While this technique has been in use for several years, security researchers are just now starting to see MFA bypass phishing kits deployed at scale, Pan says.
“It’s not like this is a new way of attacking, but we’re just seeing these MFA phishing kits deployed at scale in 2022,” Pan says. “This makes security even more difficult for defenders.”
In addition, attackers are also using less sophisticated MFA bypass methods, such as MFA fatigue in which attackers spam a user’s MFA app until the user perhaps has a lapse in judgement and approves the request, says Eric Hart, manager of subscription services for cybersecurity firm LogRhythm.
There were several examples of these attacks last year, including the Uber breach. The ridesharing giant said in September 2022 that an attacker had the credentials of an external contractor and tried to log in several times, prompting two-factor login approval requests that the contractor eventually approved after multiple requests.
Then, the attacker accessed several other employee accounts that ultimately ended with the attacker gaining elevated permissions to a number of tools, such as G-Suite and Slack.
“Attackers are clever,” Hart says.
Why training and awareness seriously need to change
Despite cybersecurity incidents making international headlines in recent years, awareness remains critically insufficient, with just 40% of users telling Proofpoint that they know what ransomware is. In addition just 58% of users know what phishing is, and even lower amounts of users can identity phishing emails. Further, just 70% of organizations say they conduct formal training, and less than 55% make their security awareness training available to every user, not just privileged users, or users with access to sensitive resources.
Users still struggle to spot phishing emails, per the survey, with 21% saying they don’t know that an email can appear to be from someone other than the sender. In addition, 44% say they don’t know that a familiar brand doesn’t mean the email is safe, and 63% say they don’t know that an email link text might not match the website it goes to.
Like the software developers and programmers building some of the most advanced tools in history, attackers are also constantly innovating and finding new ways to do things, so security awareness training should evolve simultaneously, Hart says.
“The landscape is always shifting, and the attacker can pivot anytime they want,” Hart says.
Due to the variety of attacks, IT and security professionals are having a hard time staying up to speed on creating quality training tools that go beyond the stale five-minute training video and test.
While phishing simulations can help establish a baseline of awareness, those emails are relatively easy to spot since the people administering them “have a moral background” and don’t go for the low blow-type social engineering attack, Hart says.

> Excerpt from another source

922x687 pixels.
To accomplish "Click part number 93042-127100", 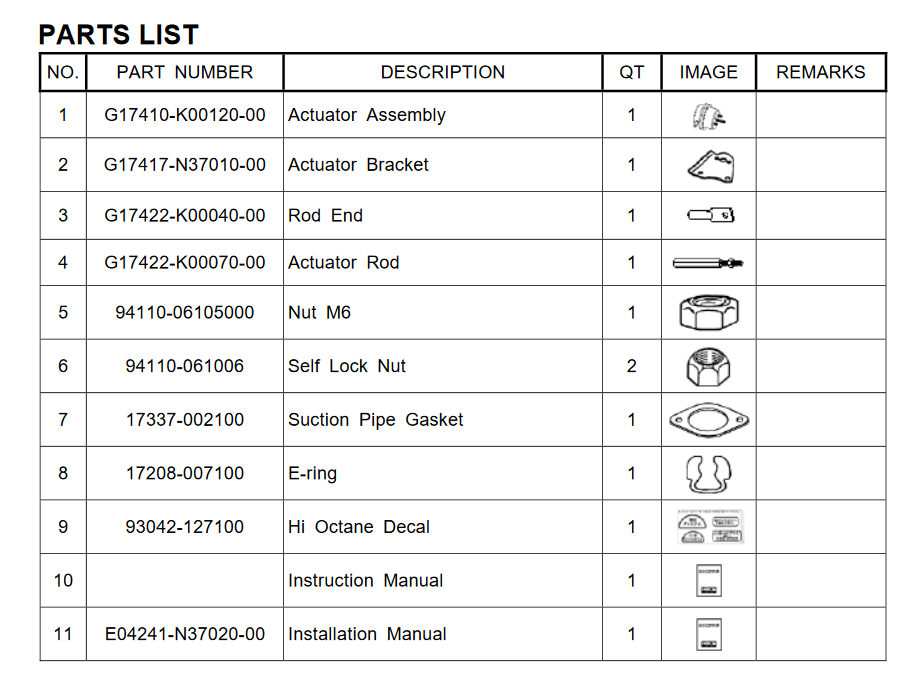I will pyautogui.click(x=185, y=527).
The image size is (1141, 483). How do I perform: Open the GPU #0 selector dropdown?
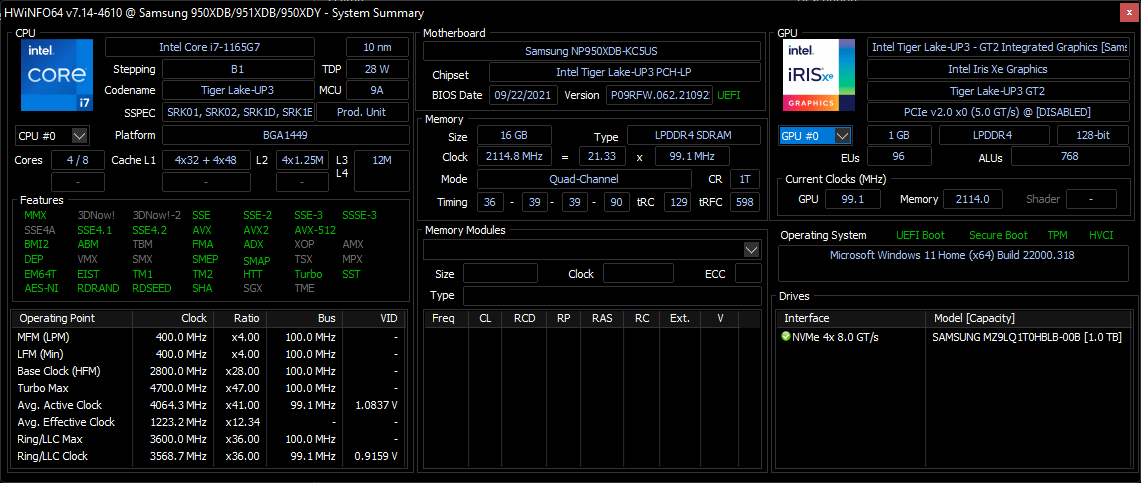pyautogui.click(x=815, y=135)
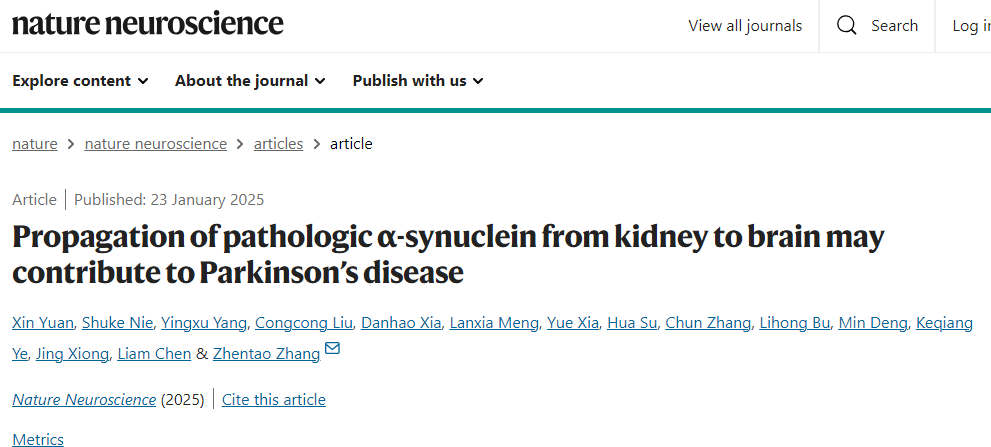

“With your internal campaigns, you’re generally throwing softballs,” Hart says.
Security training and awareness recommendations
Hart and Pan lay out several recommendations for organizations conducting security awareness and training programs:
- Make training programs relevant to the end user. Inform users about the type of threats that could be targeting them, their industry and their occupation specifically.
- Conduct more frequent training to keep it fresh in end users’ minds.
- Incentivizing phishing simulations by offering rewards for top performers, and requiring training for a failed simulation, but not any further penalties.
- Communicate these issues to end users. IT and end users often don’t communicate until something breaks, but IT and security teams can be more proactive by educating users on the actual threats their organization is facing and why it is important for users to be vigilant. Regular, engaging communication between IT leaders and end users on these issues can help make awareness a priority.
- Educate users about the security of their home tech use. End users working from home are increasingly becoming targets, with attackers finding success accessing loosely secured home routers and devices.